- _ASSIGNED TASK_
Look for the word "test" in the records, and copy each line where it appears.

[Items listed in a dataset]
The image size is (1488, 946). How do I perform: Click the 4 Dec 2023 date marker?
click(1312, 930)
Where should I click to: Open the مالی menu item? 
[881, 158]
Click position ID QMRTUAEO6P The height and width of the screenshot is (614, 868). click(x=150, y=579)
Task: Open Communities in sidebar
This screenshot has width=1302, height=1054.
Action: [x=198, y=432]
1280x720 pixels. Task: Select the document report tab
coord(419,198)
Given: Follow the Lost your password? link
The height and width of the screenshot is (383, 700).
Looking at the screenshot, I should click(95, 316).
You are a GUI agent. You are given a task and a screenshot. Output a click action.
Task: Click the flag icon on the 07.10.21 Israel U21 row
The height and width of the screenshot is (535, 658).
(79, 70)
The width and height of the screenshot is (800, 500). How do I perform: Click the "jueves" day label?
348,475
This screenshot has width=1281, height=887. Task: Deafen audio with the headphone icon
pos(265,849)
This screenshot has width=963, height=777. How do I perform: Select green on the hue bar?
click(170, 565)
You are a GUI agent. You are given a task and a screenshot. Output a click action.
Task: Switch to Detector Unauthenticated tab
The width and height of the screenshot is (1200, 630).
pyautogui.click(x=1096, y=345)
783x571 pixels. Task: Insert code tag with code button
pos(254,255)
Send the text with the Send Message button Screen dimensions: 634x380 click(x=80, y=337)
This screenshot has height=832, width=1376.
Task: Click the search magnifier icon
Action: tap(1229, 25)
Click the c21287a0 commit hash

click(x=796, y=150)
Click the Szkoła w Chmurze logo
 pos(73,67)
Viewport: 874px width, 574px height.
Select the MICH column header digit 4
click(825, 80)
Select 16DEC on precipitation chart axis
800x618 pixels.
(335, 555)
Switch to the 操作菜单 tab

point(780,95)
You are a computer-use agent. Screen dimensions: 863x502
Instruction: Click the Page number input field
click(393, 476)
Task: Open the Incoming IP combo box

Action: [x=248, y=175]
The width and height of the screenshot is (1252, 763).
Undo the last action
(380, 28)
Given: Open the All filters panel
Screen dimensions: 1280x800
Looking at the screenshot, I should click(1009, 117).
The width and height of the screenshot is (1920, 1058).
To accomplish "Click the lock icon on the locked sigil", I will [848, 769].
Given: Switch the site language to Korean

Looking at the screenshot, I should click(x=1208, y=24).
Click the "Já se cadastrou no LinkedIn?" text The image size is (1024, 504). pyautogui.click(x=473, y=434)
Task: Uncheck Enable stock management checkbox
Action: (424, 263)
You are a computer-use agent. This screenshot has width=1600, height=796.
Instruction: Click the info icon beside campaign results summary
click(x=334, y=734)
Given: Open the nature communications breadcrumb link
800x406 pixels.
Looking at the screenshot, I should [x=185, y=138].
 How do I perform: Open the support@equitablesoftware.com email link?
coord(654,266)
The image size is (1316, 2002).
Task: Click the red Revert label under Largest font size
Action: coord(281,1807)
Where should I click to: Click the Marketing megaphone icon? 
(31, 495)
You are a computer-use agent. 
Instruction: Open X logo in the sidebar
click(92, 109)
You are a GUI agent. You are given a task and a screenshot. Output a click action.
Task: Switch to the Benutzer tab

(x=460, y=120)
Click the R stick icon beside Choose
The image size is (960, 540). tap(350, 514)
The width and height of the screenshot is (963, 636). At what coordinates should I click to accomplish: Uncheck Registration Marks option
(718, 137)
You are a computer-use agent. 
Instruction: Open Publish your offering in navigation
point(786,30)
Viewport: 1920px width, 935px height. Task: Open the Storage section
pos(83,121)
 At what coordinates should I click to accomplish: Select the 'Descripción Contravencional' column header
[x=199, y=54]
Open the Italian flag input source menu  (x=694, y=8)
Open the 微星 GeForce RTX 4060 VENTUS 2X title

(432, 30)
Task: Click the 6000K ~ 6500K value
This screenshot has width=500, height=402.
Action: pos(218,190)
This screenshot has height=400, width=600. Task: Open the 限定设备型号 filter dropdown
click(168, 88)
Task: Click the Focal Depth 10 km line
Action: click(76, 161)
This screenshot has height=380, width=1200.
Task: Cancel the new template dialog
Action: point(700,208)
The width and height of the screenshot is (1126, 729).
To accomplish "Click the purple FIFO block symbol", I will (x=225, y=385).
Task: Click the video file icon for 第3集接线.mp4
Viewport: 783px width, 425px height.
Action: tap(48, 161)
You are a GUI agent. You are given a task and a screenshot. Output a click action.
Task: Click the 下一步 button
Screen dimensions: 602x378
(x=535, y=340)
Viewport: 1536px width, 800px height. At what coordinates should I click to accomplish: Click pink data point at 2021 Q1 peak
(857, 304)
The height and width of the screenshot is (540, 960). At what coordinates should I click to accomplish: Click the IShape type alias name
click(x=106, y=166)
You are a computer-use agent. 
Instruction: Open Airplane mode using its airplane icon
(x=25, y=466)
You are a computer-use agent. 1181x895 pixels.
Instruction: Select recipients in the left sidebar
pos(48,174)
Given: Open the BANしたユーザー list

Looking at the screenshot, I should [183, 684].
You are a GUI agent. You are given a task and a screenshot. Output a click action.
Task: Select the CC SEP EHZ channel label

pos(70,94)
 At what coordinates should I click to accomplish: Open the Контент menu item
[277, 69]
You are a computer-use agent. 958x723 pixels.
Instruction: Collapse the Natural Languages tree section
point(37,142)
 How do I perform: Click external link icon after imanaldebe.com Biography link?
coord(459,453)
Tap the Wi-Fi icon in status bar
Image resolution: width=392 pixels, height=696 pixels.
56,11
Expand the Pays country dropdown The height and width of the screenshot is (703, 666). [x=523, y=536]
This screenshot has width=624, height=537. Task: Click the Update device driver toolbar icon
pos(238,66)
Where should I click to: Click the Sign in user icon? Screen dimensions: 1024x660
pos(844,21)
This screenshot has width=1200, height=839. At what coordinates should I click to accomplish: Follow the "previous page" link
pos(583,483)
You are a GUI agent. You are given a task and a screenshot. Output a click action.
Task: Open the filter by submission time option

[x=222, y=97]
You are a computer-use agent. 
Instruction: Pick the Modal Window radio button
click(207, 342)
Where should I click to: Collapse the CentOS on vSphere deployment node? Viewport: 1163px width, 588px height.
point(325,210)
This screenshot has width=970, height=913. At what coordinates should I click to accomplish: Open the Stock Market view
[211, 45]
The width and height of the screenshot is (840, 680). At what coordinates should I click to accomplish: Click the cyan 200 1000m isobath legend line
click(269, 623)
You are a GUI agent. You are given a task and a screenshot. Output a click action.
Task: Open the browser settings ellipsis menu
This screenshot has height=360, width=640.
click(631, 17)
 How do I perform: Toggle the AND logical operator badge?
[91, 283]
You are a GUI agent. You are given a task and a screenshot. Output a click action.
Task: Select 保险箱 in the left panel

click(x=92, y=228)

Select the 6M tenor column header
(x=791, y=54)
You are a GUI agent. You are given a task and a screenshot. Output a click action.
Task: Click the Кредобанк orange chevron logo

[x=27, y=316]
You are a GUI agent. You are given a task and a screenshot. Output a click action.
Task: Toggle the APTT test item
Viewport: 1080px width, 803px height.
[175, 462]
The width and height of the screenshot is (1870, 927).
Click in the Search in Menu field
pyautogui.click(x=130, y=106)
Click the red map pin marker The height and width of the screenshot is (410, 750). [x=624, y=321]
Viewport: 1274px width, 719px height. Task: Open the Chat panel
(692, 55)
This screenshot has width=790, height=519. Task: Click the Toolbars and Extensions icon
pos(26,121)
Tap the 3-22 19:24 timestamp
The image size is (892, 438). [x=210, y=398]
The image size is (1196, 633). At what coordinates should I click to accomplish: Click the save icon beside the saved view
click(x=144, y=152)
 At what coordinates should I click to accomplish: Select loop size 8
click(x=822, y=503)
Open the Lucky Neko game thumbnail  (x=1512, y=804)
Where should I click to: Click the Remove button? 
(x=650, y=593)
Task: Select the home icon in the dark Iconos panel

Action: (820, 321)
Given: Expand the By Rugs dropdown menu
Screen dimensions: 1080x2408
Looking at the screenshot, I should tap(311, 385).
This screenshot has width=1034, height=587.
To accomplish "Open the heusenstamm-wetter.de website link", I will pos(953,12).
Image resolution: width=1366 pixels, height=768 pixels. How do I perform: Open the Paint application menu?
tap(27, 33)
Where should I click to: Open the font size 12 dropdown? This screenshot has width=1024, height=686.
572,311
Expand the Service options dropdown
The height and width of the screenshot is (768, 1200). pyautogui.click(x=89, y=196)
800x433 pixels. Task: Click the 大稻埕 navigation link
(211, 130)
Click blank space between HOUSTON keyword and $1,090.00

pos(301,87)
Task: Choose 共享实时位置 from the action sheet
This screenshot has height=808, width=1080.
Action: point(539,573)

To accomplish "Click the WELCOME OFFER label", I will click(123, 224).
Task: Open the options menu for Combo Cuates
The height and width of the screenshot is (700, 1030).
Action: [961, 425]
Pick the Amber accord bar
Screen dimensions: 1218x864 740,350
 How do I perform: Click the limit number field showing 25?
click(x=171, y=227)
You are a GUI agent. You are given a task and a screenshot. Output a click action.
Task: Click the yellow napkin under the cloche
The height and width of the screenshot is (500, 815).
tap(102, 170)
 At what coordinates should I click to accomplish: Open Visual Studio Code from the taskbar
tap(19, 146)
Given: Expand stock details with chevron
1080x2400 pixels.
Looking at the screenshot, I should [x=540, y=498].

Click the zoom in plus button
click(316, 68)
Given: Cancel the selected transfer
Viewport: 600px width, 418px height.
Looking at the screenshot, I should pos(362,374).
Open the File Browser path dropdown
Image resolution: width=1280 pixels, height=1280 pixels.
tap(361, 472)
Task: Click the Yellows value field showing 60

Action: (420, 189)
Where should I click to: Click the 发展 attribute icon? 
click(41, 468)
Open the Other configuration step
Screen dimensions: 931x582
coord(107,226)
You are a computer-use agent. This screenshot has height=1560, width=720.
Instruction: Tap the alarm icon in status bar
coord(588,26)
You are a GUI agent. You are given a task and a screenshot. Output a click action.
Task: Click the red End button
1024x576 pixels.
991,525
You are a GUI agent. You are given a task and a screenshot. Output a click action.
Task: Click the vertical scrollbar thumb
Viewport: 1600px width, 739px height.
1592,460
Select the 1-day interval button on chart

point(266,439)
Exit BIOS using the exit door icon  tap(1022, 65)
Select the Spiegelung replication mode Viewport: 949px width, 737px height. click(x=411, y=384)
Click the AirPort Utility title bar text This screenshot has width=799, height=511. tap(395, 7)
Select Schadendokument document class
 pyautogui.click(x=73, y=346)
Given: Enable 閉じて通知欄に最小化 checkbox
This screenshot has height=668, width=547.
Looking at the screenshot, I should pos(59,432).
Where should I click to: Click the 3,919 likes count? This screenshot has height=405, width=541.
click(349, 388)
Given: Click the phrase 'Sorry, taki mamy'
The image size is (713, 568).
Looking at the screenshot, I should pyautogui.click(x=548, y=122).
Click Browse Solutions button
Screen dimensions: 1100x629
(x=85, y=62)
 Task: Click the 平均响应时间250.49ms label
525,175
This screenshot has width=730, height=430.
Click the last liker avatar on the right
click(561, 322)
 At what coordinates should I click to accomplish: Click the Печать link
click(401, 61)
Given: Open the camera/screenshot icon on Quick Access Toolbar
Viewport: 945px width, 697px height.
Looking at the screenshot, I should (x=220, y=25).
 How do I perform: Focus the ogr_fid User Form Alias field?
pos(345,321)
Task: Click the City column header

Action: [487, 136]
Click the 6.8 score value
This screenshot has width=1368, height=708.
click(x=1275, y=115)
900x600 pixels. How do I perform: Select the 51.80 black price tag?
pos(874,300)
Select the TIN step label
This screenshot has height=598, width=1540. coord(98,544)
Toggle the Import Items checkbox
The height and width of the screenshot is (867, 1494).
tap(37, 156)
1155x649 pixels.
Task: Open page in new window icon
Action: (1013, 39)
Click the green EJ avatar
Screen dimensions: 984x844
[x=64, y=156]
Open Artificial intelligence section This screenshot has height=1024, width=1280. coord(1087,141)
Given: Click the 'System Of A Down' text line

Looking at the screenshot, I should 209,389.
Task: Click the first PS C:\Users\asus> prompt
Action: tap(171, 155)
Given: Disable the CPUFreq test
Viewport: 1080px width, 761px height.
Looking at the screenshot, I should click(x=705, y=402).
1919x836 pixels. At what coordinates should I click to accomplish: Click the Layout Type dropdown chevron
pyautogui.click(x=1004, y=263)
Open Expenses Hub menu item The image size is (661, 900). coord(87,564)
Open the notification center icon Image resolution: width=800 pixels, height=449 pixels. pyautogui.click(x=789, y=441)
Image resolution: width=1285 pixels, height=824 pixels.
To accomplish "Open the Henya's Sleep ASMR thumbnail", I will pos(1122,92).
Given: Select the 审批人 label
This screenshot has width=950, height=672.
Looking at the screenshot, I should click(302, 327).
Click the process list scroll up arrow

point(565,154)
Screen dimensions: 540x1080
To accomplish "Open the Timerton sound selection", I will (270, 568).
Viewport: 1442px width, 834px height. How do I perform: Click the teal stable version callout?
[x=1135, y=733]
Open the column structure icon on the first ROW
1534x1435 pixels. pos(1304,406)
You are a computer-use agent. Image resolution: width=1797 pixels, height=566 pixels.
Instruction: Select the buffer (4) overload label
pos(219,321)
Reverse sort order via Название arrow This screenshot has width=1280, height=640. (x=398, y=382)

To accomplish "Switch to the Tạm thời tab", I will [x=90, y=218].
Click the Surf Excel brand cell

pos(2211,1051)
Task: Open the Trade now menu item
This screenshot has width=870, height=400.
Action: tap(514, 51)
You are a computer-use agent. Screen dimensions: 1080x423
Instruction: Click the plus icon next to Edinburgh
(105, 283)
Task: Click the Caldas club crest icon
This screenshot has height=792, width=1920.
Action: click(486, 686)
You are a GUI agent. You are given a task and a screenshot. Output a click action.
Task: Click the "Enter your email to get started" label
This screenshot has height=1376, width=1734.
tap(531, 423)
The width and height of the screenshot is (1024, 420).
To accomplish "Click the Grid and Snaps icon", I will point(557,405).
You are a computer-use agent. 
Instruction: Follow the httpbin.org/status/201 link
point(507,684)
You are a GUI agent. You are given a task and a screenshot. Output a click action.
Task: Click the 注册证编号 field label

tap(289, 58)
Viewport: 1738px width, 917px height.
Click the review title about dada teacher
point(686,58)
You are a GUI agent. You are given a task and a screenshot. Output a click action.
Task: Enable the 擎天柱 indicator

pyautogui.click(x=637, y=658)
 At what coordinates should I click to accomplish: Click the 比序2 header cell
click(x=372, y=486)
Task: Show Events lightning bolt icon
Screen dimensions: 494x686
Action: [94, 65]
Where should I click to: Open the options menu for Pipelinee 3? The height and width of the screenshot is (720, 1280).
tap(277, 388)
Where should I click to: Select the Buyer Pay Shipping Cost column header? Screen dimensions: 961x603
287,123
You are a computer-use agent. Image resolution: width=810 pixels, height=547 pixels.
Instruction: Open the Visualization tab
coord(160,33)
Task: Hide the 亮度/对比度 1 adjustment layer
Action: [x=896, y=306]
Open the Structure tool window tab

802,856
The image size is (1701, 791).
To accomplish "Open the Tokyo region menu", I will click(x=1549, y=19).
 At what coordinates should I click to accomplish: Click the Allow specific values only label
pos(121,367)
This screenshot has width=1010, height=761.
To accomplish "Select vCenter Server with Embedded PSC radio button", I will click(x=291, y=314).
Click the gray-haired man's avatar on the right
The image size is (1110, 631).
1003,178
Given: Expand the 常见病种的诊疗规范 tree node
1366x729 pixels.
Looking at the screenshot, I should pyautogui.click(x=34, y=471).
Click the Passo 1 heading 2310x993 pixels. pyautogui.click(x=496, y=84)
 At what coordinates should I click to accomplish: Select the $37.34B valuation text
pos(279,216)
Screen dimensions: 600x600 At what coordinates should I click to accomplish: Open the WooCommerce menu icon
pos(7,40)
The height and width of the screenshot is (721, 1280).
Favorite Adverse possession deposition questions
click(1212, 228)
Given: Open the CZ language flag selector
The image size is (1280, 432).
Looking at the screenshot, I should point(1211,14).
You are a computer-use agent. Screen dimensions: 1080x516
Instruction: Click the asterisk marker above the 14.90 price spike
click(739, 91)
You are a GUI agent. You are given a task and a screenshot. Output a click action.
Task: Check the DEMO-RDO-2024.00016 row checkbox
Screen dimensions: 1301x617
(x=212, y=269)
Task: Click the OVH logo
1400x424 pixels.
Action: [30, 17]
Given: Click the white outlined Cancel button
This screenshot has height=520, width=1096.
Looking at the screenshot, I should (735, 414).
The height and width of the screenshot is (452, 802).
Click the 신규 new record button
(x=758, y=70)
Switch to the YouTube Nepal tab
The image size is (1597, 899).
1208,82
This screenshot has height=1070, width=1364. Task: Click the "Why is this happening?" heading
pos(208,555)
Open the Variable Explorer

- _THE ANSWER_
Task: Toggle the APTT test item
Given: Disable the CPUFreq test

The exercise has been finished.